The Rangers in Autumn…two days to go
From Eastport to Block Island, New Englanders were screaming mad. Only a couple of weeks before, the Red Sox had been baseball’s one sure thing, but now Fenway Park was like St. Petersburg in the last days of Czar Nicholas.
Peter Gammons, describing the collapse of the 1978 Boston Red Sox in Sports Illustrated
General George Patton: “Two weeks ago when we took Palermo they called me a hero, said I was the greatest general since Stonewall Jackson.”
General Omar Bradley: “And now they draw cartoons about you.”
If the Rangers don’t win one of their next three games, their season is over. Think about that. Back early in the season, the Rangers were being compared to the greatest teams in baseball history.
Now they are in a situation that few foresaw just a few weeks ago. The red-hot Athletics are in a position to steal the division title, which would leave the Rangers in a one-game wild card playoff against either the Orioles or the Yankees.
Lose that and Tony Romo will no longer be the No. 1 sports topic of discussion in North Texas, even if it would only be a temporary reprieve.
Actually, from a historical standpoint, the Rangers situation has the same feel as it did back late in the 1996 season. Remember that?
The Rangers went into September looking like a sure thing against the rest of the American League West. They beat the Blue Jays on Sept. 10 and had a nine game lead over the Mariners with 18 to play. The first division title in club history was within their grasp.
Then they proceeded to lose nine of their next ten games. On Friday, Sept. 20, they had a 5-4 lead over the Angels going into the bottom of the 10th and Mike Stanton gave up two runs to blow the save.
At that point, the Rangers had a one-game lead over the Mariners but they were tied in the all-important loss column. The Rangers clubhouse in Anaheim Stadium was deathly quiet
Then came the two biggest games in club history or easily the biggest up until the last two years. John Burkett and Ken Hill pitched back-to-back brilliant games on Saturday and Sunday, the Rangers won both games and left Anaheim with a two game lead. The Mariners faded in the stretch and the Rangers won the division title.
Burkett and Hill are retired. Now it’s Matt Harrison and Ryan Dempster. Not sure the irony involved but Dempster was one of two pitchers traded for Burkett in August of that year. The other was Rick Helling, who won a huge game for the Rangers against the Angels late in September in 1998 to help win a division title.

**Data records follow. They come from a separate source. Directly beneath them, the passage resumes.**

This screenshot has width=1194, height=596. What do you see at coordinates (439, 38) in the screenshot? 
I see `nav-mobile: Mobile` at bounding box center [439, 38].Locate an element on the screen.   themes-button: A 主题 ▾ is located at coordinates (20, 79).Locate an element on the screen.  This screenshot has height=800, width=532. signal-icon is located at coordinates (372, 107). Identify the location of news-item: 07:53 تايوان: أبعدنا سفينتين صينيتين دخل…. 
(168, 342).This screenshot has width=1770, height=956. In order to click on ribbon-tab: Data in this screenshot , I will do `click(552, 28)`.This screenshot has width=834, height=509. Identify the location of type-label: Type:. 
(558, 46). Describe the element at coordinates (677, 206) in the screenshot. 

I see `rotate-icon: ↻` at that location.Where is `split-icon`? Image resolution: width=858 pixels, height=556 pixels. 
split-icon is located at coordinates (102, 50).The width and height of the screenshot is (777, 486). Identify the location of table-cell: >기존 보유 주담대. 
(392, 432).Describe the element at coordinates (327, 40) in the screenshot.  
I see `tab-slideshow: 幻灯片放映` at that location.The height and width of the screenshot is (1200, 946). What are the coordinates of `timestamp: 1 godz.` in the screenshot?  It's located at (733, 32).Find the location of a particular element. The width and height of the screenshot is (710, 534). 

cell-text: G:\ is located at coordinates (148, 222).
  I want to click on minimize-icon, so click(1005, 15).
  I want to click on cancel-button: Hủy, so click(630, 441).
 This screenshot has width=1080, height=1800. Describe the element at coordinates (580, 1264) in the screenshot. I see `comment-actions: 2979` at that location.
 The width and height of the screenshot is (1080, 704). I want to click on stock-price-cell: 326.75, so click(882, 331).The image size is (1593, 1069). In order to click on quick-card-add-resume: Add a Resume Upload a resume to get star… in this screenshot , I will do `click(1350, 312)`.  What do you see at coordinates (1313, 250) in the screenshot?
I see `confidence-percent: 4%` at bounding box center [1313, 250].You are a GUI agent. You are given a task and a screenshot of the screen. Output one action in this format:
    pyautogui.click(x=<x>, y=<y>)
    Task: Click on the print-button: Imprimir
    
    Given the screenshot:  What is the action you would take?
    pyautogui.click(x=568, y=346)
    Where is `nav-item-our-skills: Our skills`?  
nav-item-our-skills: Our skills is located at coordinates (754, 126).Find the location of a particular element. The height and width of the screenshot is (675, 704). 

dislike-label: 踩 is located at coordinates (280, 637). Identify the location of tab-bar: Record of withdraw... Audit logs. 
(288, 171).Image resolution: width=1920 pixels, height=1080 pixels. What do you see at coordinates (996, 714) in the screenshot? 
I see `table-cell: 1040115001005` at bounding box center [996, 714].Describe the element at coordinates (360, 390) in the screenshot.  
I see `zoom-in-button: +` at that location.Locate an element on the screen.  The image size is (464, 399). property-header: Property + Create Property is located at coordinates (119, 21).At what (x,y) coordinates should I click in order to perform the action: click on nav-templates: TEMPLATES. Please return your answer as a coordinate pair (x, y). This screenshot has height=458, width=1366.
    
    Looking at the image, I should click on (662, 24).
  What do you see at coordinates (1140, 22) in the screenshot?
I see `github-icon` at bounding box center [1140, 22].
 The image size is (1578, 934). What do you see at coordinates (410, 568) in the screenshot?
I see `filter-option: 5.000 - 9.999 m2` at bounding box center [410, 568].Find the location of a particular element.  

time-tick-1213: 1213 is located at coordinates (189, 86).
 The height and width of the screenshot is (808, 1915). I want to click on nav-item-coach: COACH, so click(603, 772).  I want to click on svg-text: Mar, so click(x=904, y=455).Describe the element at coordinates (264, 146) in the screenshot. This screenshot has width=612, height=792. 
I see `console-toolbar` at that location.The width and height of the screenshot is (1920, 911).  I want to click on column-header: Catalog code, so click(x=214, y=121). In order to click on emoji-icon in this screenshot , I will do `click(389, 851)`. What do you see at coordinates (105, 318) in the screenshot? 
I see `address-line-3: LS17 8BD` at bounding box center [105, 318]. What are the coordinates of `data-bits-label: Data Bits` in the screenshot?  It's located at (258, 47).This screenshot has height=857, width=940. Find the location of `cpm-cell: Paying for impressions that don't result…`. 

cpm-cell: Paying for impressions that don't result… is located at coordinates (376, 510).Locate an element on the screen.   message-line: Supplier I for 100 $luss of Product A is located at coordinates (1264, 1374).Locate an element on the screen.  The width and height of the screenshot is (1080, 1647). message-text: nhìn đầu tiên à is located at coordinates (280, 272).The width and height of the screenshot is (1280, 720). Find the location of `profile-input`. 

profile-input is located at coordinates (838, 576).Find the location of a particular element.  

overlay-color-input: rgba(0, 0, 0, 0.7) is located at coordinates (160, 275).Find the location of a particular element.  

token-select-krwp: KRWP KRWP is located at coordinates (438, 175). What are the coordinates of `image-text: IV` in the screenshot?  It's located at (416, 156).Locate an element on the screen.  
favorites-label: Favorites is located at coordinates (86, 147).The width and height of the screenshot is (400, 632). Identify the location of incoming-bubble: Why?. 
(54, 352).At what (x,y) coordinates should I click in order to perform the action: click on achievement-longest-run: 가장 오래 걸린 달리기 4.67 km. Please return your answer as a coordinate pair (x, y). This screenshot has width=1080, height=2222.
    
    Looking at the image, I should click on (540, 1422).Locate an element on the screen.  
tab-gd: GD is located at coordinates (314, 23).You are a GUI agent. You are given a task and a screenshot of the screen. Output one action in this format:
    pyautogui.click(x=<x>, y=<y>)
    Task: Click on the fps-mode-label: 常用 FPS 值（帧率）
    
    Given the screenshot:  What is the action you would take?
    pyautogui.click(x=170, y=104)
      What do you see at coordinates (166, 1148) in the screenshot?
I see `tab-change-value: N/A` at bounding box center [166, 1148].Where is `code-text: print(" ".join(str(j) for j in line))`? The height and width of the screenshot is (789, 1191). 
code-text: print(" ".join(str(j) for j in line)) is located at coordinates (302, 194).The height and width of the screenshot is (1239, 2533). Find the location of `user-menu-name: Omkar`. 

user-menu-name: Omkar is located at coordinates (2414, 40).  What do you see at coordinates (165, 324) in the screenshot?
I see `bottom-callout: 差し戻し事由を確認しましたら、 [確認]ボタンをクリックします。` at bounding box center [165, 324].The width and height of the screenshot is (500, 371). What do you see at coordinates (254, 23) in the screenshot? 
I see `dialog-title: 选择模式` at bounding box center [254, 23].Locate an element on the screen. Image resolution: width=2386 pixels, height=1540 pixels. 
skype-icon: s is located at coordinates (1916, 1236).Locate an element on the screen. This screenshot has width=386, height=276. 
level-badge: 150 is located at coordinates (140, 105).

The three games involving the Rangers in the last 48 hours have been tremendous baseball. Sunday was an extraordinary day at the Ballpark in Arlington, maybe the best I have ever witnessed there in the regular season. These games are a simple reminder of why baseball is the greatest game ever invented.
Forty years ago my father took me to the Oakland Coliseum to see the Red Sox play the Athletics, the second Major League game I ever saw in person.
The first? Game 1 of the 1971 National League Championship Series between the Giants and the Pirates at Candlestick Park. The Giants won, 5-4, on an incredible blast by Willie McCovey, a two-run home run. Gaylord Perry started and won for the Giants.
Why not Juan Marichal? Because he had to start the last game of the regular season. The Giants needed one more victory to clinch the division title and he pitched against the Padres in San Diego. Will never forget the tension that night as Northern California collectively waited to see if Marichal could wrap it up.
The Giants had an eight-game lead on Sept. 5 and were in danger of being overtaken by the Dodgers. But Marichal beat the Padres, 5-1, that night and the Giants won the division.
You live for this kind of drama.
Matt Harrison vs. Travis Blackley. Or will it be Ryan Dempster vs. A.J. Griffin on Wednesday?
The National Pastime in Autumn. Nothing like it.